───── DOCUMENT EXCERPT

Australia’s largest rollout of community-based batteries supporting highly targeted and localized
needs will commence later this year in United Energy’s network across Melbourne’s east, south east
and the Mornington Peninsula.

When complete, the fleet of batteries will be able to store the electricity needed to support 3,000
homes as part of an $11 million investment in new energy technology.

The United Energy ‘Electric Avenue’ program will install 40 unique 30kW batteries on power poles
over the next 18 months, each with the capacity to service up to 75 homes.

Unlike big battery projects which provide grid level stability and electricity market outcomes, these
smaller batteries are designed to help improve electricity reliability and enable greater solar PV
exports in local areas where the low voltage distribution network is constrained.

United Energy General Manager Electricity Networks, Mark Clarke, said that in this way, the Electric
Avenue pole-top batteries provide an opportunity for customers to share power in their community.

──────────

**EXERCISE TASK 1:**
Select each line of the records that contains the word "Where".
The records bear no relation to the battery rollout text.

───── RAW RECORDS

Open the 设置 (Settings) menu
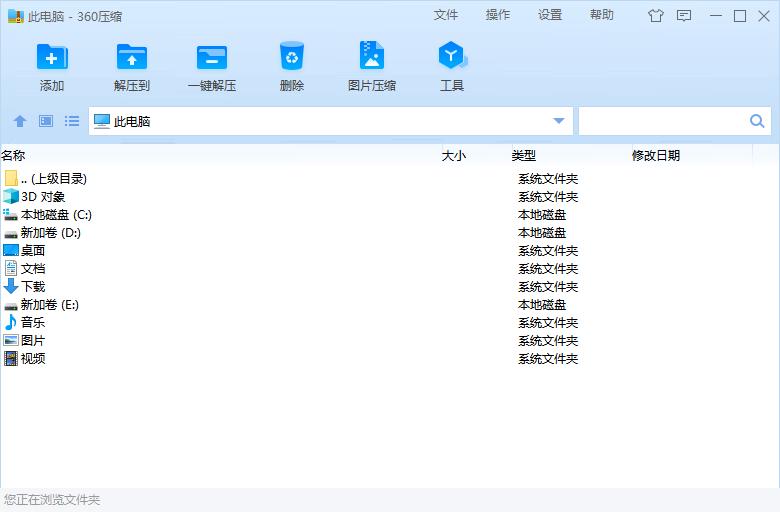 pos(550,15)

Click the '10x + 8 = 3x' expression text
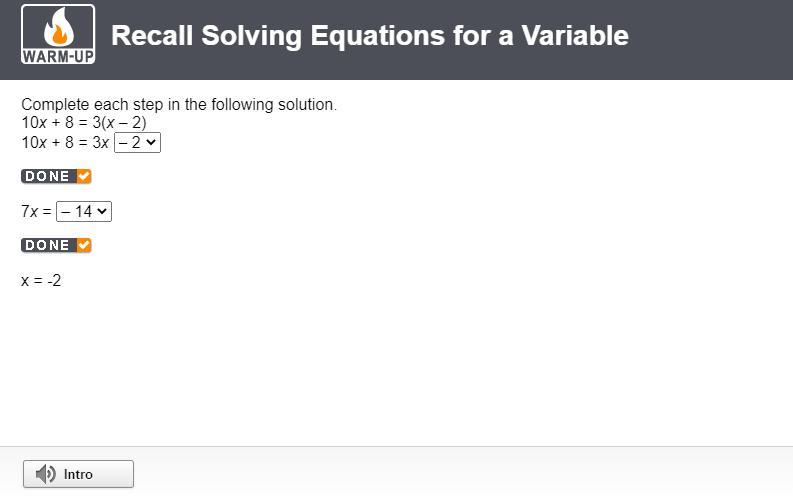65,142
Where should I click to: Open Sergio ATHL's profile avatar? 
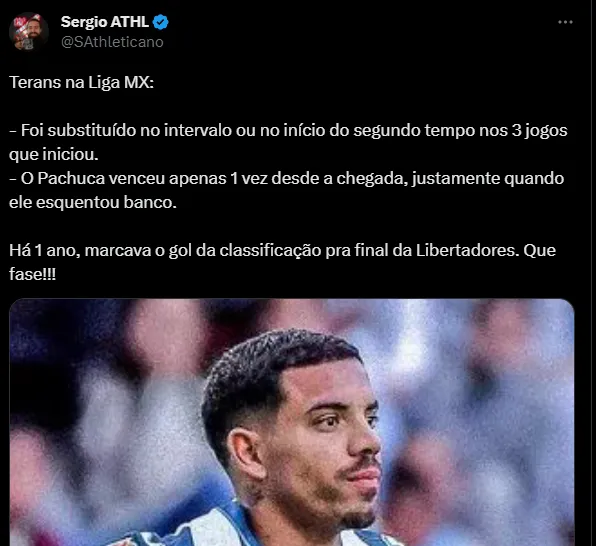pyautogui.click(x=29, y=31)
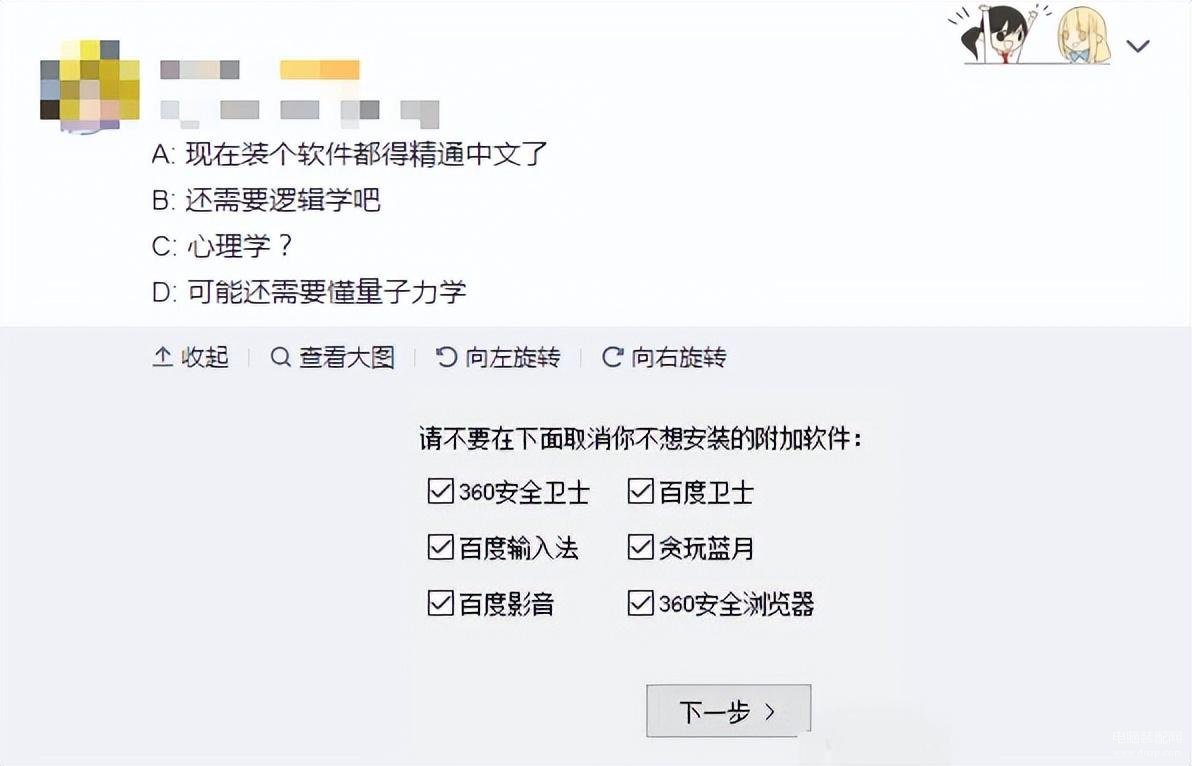The width and height of the screenshot is (1192, 766).
Task: Click the collapse up-arrow icon
Action: [162, 356]
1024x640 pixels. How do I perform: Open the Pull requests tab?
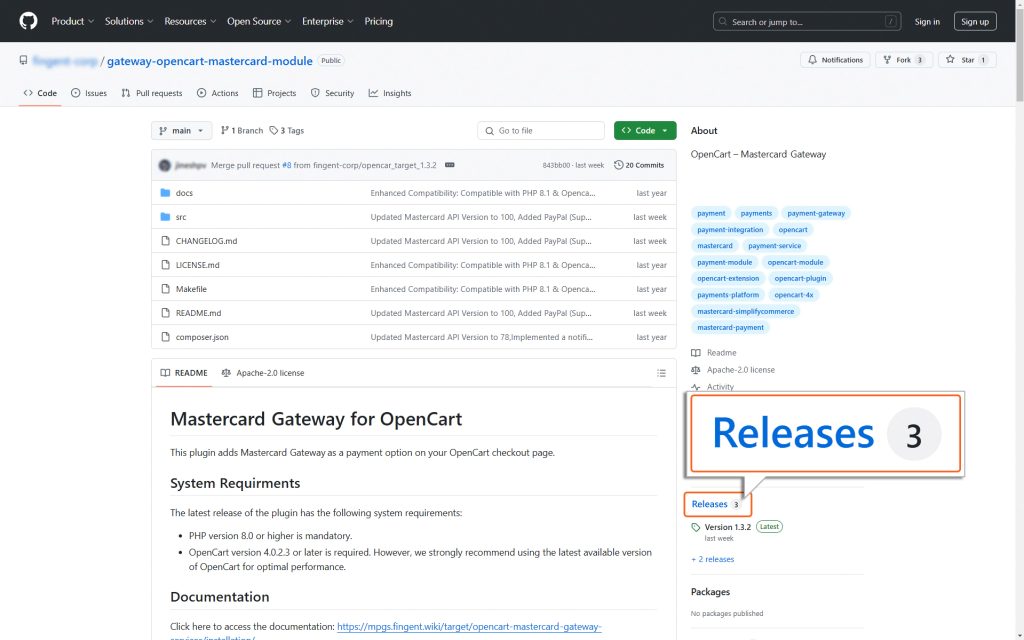[152, 93]
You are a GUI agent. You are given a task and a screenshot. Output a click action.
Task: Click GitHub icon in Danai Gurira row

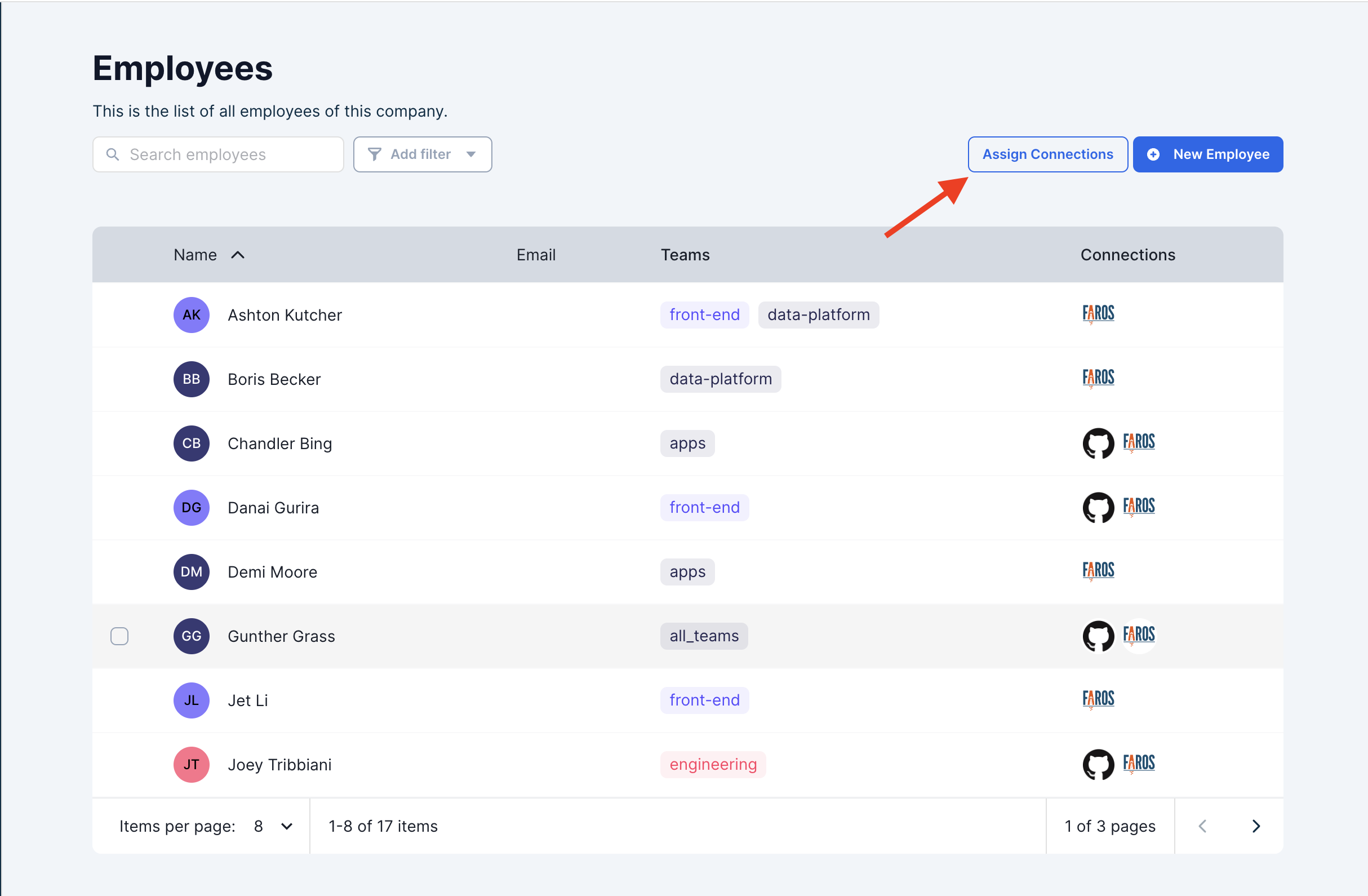click(1098, 507)
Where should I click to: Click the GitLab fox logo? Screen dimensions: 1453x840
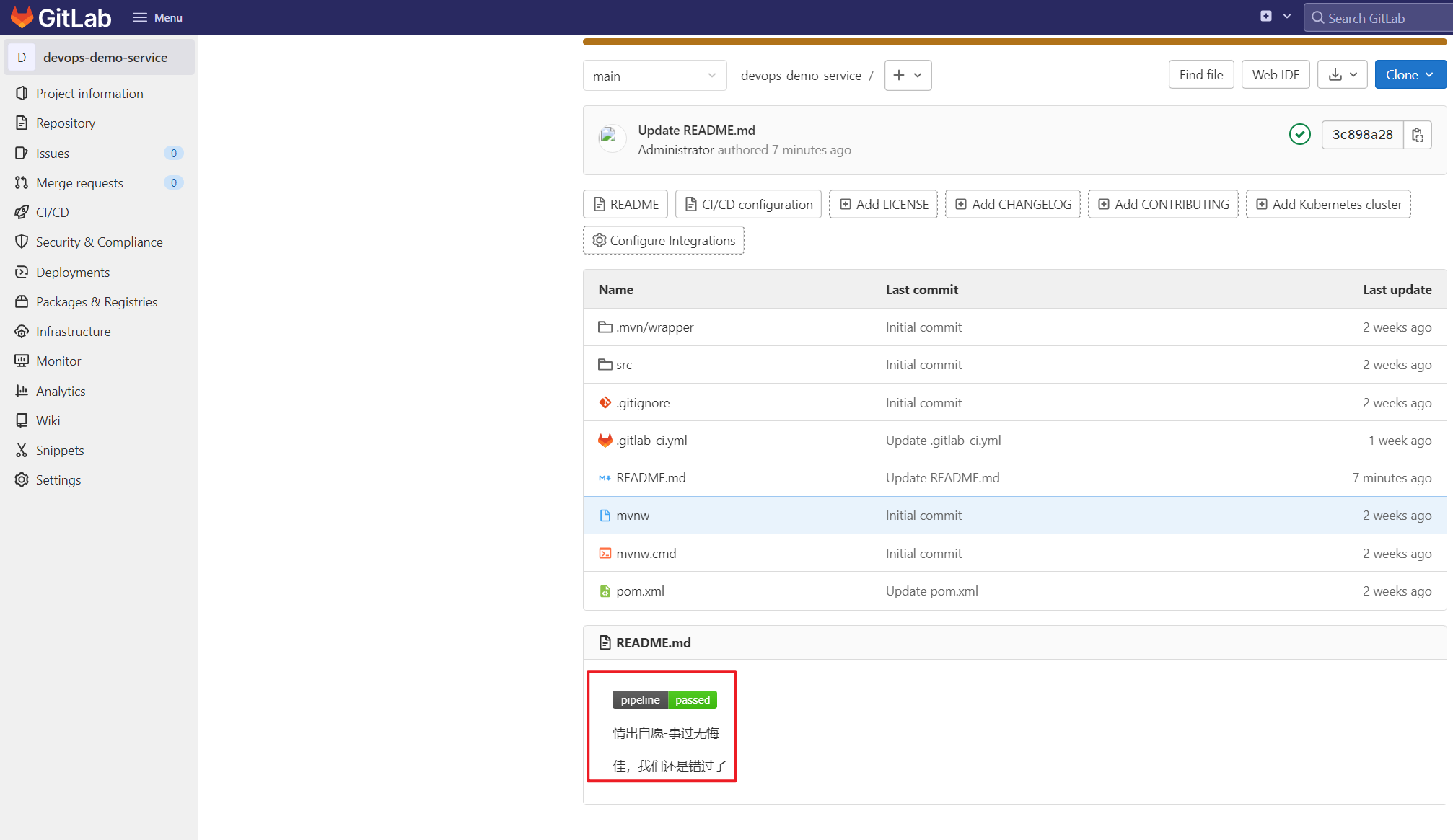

──────────

**EXERCISE TASK 2:**
List every numerical figure in the battery rollout text, and state what each one measures.

**CORRECT ANSWER 1:**
Where should I click to: Open Sergio ATHL's profile avatar? 
Where should I click to: Click the GitLab fox logo? Screen dimensions: 1453x840

**CORRECT ANSWER 2:**
- 3,000: the number of homes whose electricity needs the completed battery fleet can store enough to support
- $11 million: the investment in new energy technology
- 40: the number of batteries to be installed on power poles
- 30kW: the rating of each battery
- 18 months: the period over which the batteries will be installed
- 75: the maximum number of homes each battery can service